Filter the entries below down to the lines that hold "will".

=== Exercise materials ===

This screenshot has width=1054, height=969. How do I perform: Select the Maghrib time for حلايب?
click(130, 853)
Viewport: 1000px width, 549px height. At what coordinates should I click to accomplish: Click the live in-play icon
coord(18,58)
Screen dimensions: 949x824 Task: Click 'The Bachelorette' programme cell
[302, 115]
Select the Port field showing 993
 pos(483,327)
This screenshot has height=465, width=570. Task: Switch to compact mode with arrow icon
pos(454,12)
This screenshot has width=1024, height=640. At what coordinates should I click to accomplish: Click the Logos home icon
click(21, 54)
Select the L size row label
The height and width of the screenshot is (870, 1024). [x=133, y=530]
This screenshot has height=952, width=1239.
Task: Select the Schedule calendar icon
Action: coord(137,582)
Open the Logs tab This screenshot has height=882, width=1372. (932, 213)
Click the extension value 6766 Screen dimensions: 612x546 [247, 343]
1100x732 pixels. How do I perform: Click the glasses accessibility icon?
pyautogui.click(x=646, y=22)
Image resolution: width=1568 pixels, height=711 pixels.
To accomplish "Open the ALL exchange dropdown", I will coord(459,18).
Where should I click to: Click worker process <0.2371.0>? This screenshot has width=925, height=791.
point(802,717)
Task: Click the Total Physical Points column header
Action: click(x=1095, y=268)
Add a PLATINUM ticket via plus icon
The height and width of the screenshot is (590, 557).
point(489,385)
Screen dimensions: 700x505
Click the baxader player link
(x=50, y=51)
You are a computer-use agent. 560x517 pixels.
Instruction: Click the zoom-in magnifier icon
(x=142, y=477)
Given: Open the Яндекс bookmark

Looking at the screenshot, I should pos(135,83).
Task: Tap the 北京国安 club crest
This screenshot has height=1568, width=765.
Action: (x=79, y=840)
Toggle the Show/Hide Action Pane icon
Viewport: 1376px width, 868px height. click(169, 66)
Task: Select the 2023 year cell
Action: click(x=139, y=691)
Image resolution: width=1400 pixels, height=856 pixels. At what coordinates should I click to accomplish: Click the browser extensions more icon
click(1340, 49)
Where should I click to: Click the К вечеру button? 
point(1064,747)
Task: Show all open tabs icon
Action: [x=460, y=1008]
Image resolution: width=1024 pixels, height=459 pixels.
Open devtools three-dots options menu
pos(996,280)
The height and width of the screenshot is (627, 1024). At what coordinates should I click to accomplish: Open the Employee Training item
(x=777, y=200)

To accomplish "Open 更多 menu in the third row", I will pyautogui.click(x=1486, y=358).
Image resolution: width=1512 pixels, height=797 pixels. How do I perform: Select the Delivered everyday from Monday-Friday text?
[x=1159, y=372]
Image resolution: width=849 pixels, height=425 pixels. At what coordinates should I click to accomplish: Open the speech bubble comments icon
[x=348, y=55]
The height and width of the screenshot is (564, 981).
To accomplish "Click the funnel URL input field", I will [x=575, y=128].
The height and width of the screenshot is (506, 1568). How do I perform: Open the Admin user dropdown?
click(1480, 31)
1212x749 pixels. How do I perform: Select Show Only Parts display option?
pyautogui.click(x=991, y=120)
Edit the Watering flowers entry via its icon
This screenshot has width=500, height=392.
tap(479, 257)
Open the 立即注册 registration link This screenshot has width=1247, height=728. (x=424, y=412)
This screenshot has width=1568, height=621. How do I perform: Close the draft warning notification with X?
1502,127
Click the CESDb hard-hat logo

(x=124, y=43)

===

## Answer area
To accomplish "Open the ALL exchange dropdown", I will coord(459,18).
To accomplish "Open 更多 menu in the third row", I will pyautogui.click(x=1486, y=358).
To accomplish "Click the funnel URL input field", I will [x=575, y=128].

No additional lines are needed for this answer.